▸ **JOB**: Rewrite the items between the lines holding "Open cloud sync" and "Click the 已发货", inclusive, as a two-column CSV with the headers input and output. Give one row per item, with its text and its answer each in a single quoted field and any line breaks replaced by spaces.

▸ **INPUT FOR THIS TASK**:
┌──

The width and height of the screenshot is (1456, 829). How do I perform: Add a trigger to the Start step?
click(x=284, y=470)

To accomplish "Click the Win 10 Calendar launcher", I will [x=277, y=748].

└──
┌──

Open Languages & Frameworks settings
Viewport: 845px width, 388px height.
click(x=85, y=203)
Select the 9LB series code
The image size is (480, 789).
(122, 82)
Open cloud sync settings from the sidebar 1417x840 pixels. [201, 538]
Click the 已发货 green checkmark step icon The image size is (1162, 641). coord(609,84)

└──
┌──

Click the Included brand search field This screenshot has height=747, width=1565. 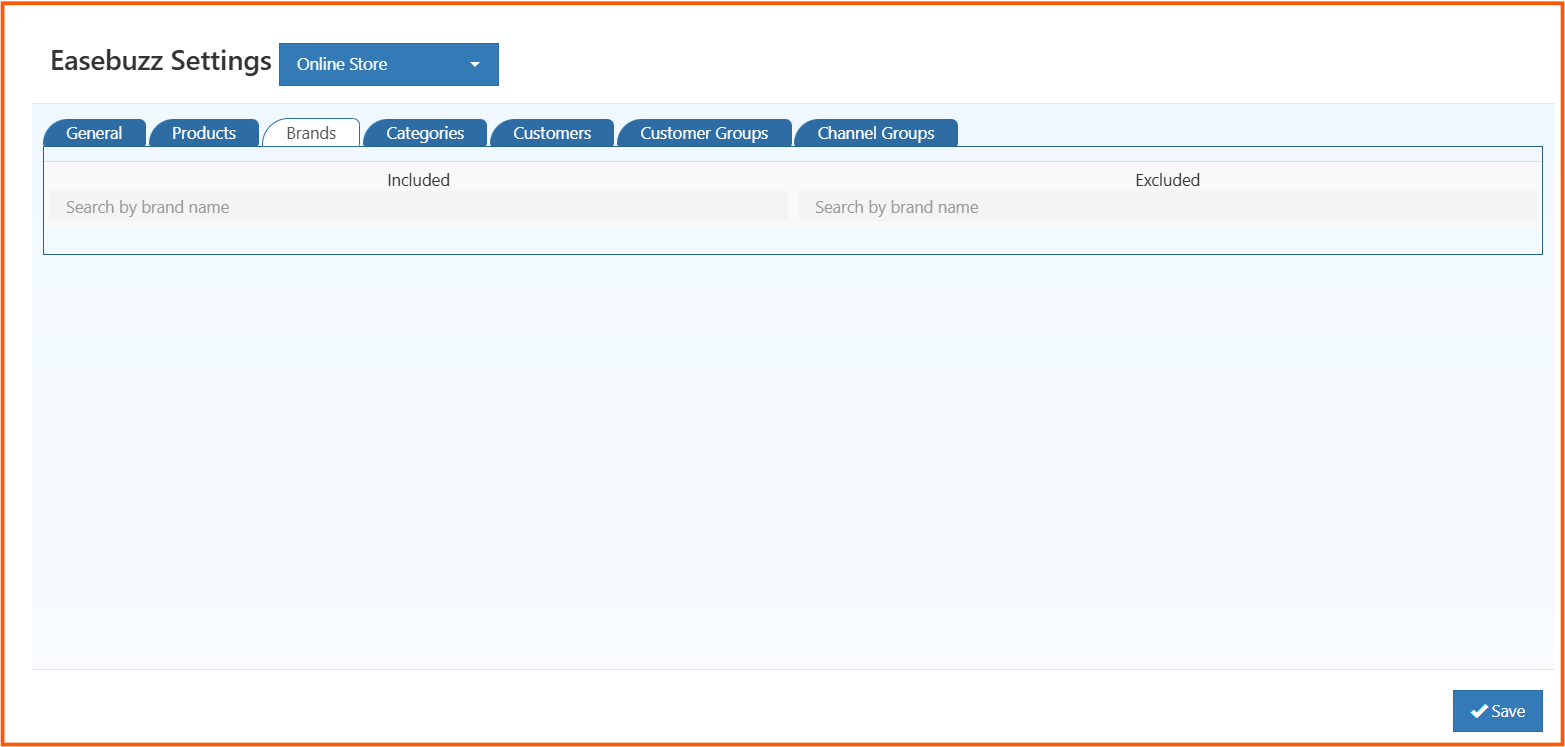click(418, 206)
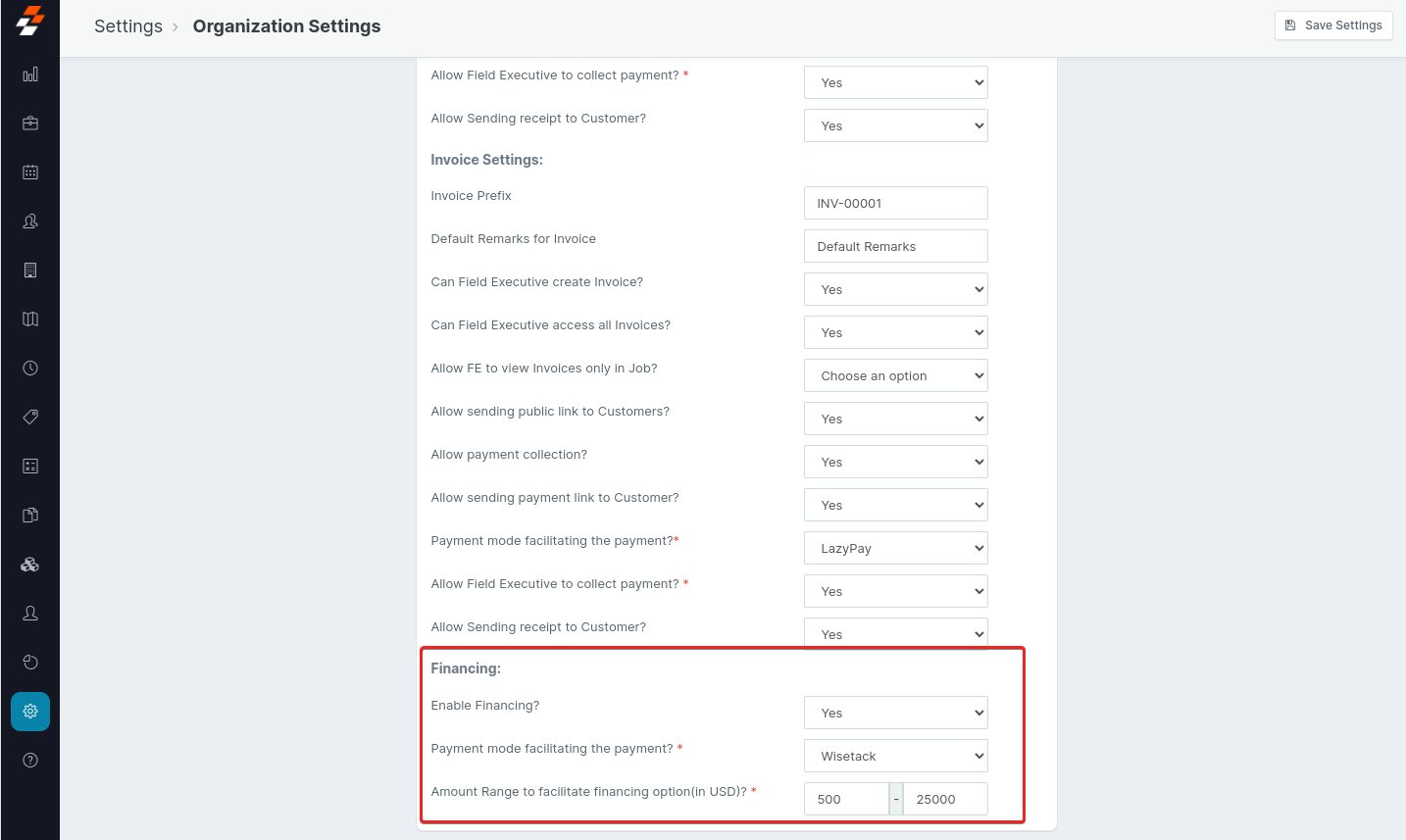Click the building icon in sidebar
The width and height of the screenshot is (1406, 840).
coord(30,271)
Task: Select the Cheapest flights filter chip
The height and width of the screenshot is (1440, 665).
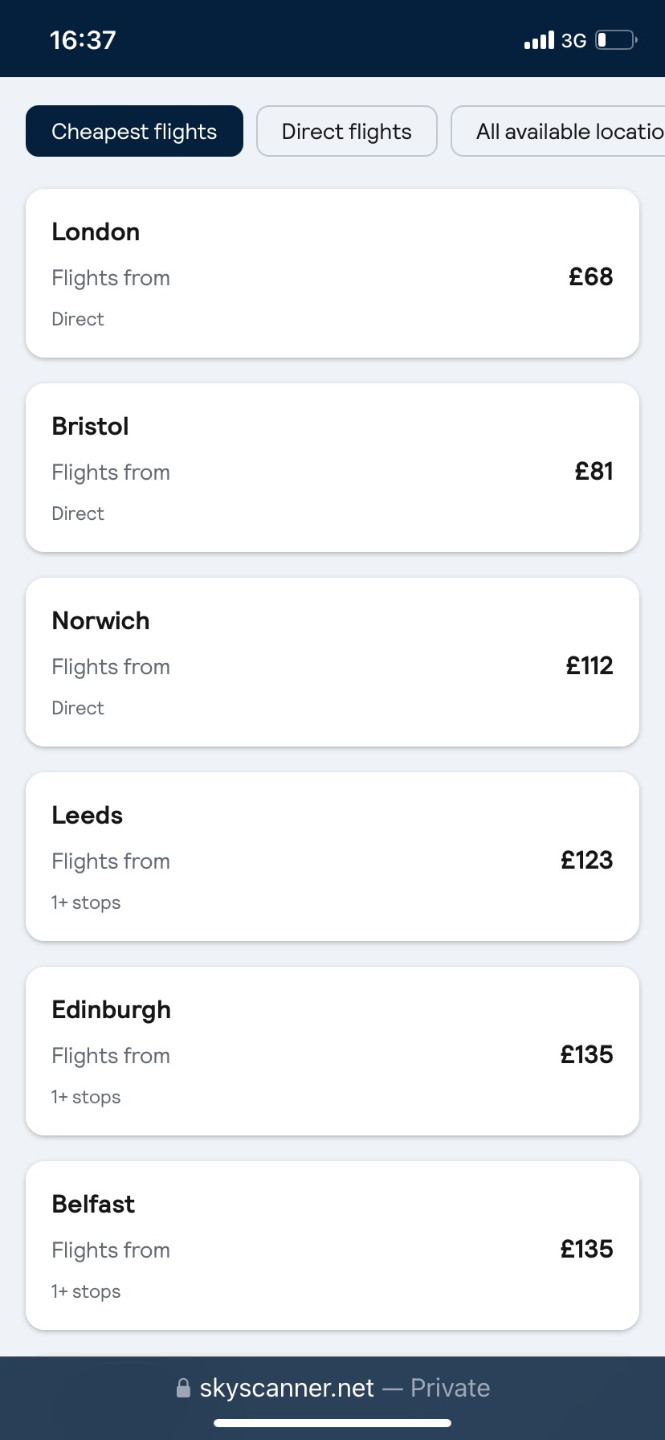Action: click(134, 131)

└──

▸ **OUTPUT BELOW**:
input,output
"Open cloud sync settings from the sidebar 1417x840 pixels.","[201, 538]"
"Click the 已发货 green checkmark step icon The image size is (1162, 641).","coord(609,84)"